Catholic head says will press government on 'shocking' poverty levels

A homeless man has a nap after chaining his bicycle loaded with his posessions to a post on Pall Mall in London October 23, 2013.Toby Melville

LONDON (Reuters) - The head of the Roman Catholic Church in England rejected calls from lawmakers to stay out of politics, saying on Tuesday he would keep up the pressure on government to tackle "shocking" levels of poverty ahead of a general election.

In a news conference to set out the Church's priorities ahead of the May 7 vote, Cardinal Vincent Nichols said he recognized and welcomed the efforts the coalition government had made to help the poor but that more needed to be done.

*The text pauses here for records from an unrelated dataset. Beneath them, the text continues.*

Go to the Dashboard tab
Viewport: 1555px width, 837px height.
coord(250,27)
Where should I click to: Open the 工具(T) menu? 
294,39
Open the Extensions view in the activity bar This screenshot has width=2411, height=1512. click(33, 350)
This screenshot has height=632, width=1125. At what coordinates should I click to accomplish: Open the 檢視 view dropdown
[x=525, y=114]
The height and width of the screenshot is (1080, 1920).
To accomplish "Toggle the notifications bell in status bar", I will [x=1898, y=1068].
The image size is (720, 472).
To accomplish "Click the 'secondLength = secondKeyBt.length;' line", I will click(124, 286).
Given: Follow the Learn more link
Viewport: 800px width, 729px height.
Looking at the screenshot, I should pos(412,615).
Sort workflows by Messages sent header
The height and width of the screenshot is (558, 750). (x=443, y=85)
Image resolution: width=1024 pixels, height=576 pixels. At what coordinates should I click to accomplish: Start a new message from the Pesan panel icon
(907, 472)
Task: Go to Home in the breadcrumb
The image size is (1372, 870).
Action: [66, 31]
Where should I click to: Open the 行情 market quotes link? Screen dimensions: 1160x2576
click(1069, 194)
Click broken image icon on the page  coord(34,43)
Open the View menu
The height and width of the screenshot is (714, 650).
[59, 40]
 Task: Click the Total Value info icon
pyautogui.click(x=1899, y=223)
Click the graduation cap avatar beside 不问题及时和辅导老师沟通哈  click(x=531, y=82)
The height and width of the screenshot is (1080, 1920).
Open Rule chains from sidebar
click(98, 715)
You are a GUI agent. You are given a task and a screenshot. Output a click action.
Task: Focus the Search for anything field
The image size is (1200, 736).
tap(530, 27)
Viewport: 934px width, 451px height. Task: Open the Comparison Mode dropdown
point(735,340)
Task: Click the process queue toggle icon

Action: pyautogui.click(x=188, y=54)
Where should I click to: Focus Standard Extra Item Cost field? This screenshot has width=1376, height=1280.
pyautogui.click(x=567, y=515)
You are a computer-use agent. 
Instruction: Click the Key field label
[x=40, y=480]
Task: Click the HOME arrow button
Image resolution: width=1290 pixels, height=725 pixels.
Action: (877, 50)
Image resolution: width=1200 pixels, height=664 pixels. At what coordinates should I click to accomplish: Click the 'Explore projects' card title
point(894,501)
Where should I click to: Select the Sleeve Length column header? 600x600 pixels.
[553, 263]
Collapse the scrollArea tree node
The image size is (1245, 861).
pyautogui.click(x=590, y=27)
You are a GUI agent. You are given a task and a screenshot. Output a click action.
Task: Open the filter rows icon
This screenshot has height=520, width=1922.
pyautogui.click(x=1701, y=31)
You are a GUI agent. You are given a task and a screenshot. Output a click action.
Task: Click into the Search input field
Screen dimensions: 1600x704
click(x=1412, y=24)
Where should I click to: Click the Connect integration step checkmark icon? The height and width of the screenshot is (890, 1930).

"It is shocking that in a society as rich as ours there are people, even people in employment, who are dependent on food banks and handouts," he said.

Nichols, Archbishop of Westminster and the most senior Catholic in England and Wales, was speaking a week after the Church of England made a rare foray into politics by warning that British democracy was failing and the immigration debate turning racist.

That intervention riled several politicians who said the Church should stay out of politics. Nichols however said he simply could not accept that argument and that the church could bring a deeper level of understanding to the debate.

"My job is to keep putting forward the actual reality on the ground in many difficult circumstances," he said. "That is a contribution that our public life and our political life really needs."

The election, expected to be one of the tightest in decades, will be held on May 7. Two of the biggest issues are how the next government should tackle Britain's sizeable budget deficit, including cuts to welfare spending, and immigration.

Nichols also called on politicians to engage more people by raising the level of debate ahead of the election.

In a letter to Catholic voters, the Church also said its followers should consider their candidates' stance on issues including abortion, assisted suicide and other life issues before making their decision.